DATASET CONTENT section start

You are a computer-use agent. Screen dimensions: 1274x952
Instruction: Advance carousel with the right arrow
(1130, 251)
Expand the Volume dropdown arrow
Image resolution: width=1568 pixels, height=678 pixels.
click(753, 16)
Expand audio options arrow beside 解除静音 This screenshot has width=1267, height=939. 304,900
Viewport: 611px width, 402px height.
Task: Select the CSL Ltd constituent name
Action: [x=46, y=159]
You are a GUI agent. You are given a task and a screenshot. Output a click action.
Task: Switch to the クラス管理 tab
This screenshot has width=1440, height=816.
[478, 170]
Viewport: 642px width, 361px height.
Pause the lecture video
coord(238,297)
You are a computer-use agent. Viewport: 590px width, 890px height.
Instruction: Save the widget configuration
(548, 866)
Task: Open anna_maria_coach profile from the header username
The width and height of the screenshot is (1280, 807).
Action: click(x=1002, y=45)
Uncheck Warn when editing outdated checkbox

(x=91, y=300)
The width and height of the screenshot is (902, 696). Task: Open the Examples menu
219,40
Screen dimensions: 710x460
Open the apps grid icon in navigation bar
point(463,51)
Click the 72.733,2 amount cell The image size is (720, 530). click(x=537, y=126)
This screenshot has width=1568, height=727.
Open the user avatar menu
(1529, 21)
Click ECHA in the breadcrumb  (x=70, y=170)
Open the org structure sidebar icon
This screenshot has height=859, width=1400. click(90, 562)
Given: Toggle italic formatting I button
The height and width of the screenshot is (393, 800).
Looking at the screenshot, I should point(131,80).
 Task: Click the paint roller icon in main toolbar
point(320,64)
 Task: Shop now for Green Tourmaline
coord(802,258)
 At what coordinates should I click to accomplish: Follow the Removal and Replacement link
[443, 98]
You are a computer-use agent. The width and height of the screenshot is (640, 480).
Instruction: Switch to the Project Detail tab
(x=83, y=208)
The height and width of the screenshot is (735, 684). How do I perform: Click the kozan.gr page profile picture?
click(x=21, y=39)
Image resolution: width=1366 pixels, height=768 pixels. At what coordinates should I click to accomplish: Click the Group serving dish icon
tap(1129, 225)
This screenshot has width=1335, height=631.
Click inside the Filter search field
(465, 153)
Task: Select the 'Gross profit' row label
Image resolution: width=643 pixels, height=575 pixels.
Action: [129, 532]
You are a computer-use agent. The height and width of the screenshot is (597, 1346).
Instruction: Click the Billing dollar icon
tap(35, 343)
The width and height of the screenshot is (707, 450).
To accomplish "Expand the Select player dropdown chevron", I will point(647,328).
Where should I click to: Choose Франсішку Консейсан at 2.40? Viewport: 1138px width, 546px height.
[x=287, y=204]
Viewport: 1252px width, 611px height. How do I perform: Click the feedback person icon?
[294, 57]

DATASET CONTENT section end

TASK TO CARRY OUT: How many lines of the data include the word "agent"? Reply with the number and nothing else.

ANSWER SECTION: 5